* _VORLIEGENDER TEXT_
──────────

Hierzu führten die Richter des BFH weiter aus:

  • Entfällt bei einem Gegenstand, den der Unternehmer zunächst gemischt für steuerpflichtige und steuerfreie Umsätze genutzt hatte, die Verwendung für die steuerpflichtigen Umsätze, während der Unternehmer die Verwendung für die steuerfreien Umsätze fortsetzt, kann dies zu einer Vorsteuerberichtigung nach § 15a UStG führen.

  • Demgegenüber bewirkt der bloße Leerstand ohne Verwendungsabsicht keine Änderung der Verhältnisse.

  • Zur Vorsteuerberichtigung hat der EuGH in seinem Urteil v. - C 374/19 „Finanzamt Bad Neuenahr-Ahrweiler“ entschieden, dass Art. 184, 185 und 187 MwStSystRL "einer nationalen Regelung nicht entgegenstehen, nach der ein Steuerpflichtiger, der das Recht erworben hat, die auf die Errichtung einer zur Nutzung sowohl für besteuerte als auch für steuerbefreite Umsätze bestimmten Cafeteria im Anbau eines von ihm umsatzsteuerfrei betriebenen Alten- und Pflegeheims entfallende Vorsteuer anteilig abzuziehen, zur Berichtigung des ursprünglichen Vorsteuerabzugs verpflichtet ist, wenn er jeglichen besteuerten Umsatz in den Räumlichkeiten dieser Cafeteria eingestellt hat, sofern er weiterhin steuerbefreite Umsätze in diesen Räumlichkeiten getätigt und diese somit nunmehr ausschließlich für diese Umsätze genutzt hat".

  • Entscheidend ist hierfür, dass "die Räumlichkeiten der genannten Cafeteria (...) nicht leer stehen, sondern nunmehr ausschließlich im Rahmen steuerbefreiter Umsätze genutzt werden" ( „Finanzamt Bad Neuenahr-Ahrweiler“, Rz 30).

  • Auf dieser Grundlage kommt es darauf an, ob die Räumlichkeiten der Cafeteria nunmehr "ausschließlich für die Zwecke der steuerbefreiten Umsätze der Klägerin des Ausgangsverfahrens verwendet wurden, was jedoch vom vorlegenden Gericht zu überprüfen ist".

  • Es "dienen die im früheren Stadium getätigten Umsätze [dann] (...) nicht mehr der Erbringung besteuerter Leistungen und unterliegen damit dem Mechanismus der Berichtigung der Abzüge" ( „Finanzamt Bad Neuenahr-Ahrweiler“, Rz 32).

Anmerkung von Dr. Hans-Hermann Heidner, Richter im V. Senat des BFH:

Das Urteil ist die Folgeentscheidung zum „Finanzamt Bad Neuenahr-Ahrweiler“. Aus diesem Urteil folgt, dass es zu einer Vorsteuerberichtigung führen kann, wenn bei einem Gegenstand, den der Unternehmer zunächst gemischt für steuerpflichtige und steuerfreie Umsätze genutzt hatte, die Verwendung für die steuerpflichtigen Umsätze entfällt und der Unternehmer die Verwendung für die steuerfreien Umsätze fortsetzt. Demgegenüber bewirkt der bloße Leerstand ohne Verwendungsabsicht keine Änderung der Verhältnisse.

──────────

* _Datensätze_
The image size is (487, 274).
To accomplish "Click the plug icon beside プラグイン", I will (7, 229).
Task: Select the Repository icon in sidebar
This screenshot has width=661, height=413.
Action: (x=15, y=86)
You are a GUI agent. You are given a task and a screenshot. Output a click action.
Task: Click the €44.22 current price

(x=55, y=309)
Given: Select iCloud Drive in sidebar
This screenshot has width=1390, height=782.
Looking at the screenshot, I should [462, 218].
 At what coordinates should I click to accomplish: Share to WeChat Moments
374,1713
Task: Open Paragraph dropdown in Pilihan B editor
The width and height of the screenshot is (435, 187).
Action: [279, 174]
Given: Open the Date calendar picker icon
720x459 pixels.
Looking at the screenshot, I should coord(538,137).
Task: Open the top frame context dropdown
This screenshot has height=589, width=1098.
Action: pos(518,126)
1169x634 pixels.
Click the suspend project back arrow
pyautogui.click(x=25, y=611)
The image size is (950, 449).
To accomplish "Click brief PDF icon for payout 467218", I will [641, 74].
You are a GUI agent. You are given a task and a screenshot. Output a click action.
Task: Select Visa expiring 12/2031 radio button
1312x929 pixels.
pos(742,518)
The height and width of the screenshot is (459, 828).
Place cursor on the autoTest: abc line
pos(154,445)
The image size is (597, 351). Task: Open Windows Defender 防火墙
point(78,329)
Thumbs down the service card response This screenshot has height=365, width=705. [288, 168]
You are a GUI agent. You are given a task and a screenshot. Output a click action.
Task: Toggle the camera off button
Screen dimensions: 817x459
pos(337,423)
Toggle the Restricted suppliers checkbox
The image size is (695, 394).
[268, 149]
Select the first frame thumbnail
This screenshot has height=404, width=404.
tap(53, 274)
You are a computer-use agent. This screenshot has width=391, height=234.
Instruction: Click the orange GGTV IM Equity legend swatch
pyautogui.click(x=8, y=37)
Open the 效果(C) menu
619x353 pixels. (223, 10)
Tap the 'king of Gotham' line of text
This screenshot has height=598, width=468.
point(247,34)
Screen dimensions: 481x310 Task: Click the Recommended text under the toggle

──────────

* _ZU BEARBEITEN_
A. Schreiben Sie aus dem Text zur Vorsteuerberichtigung den Abschnitt ab, der bei den Worten "Hierzu führten die" beginnt und nach den Worten "15a UStG führen." endet.
B. Was bewirkt der bloße Leerstand ohne Verwendungsabsicht laut dem Text zur Vorsteuerberichtigung?

* _ERGEBNISSE_
A.
Hierzu führten die Richter des BFH weiter aus:

  • Entfällt bei einem Gegenstand, den der Unternehmer zunächst gemischt für steuerpflichtige und steuerfreie Umsätze genutzt hatte, die Verwendung für die steuerpflichtigen Umsätze, während der Unternehmer die Verwendung für die steuerfreien Umsätze fortsetzt, kann dies zu einer Vorsteuerberichtigung nach § 15a UStG führen.

B. Er bewirkt keine Änderung der Verhältnisse.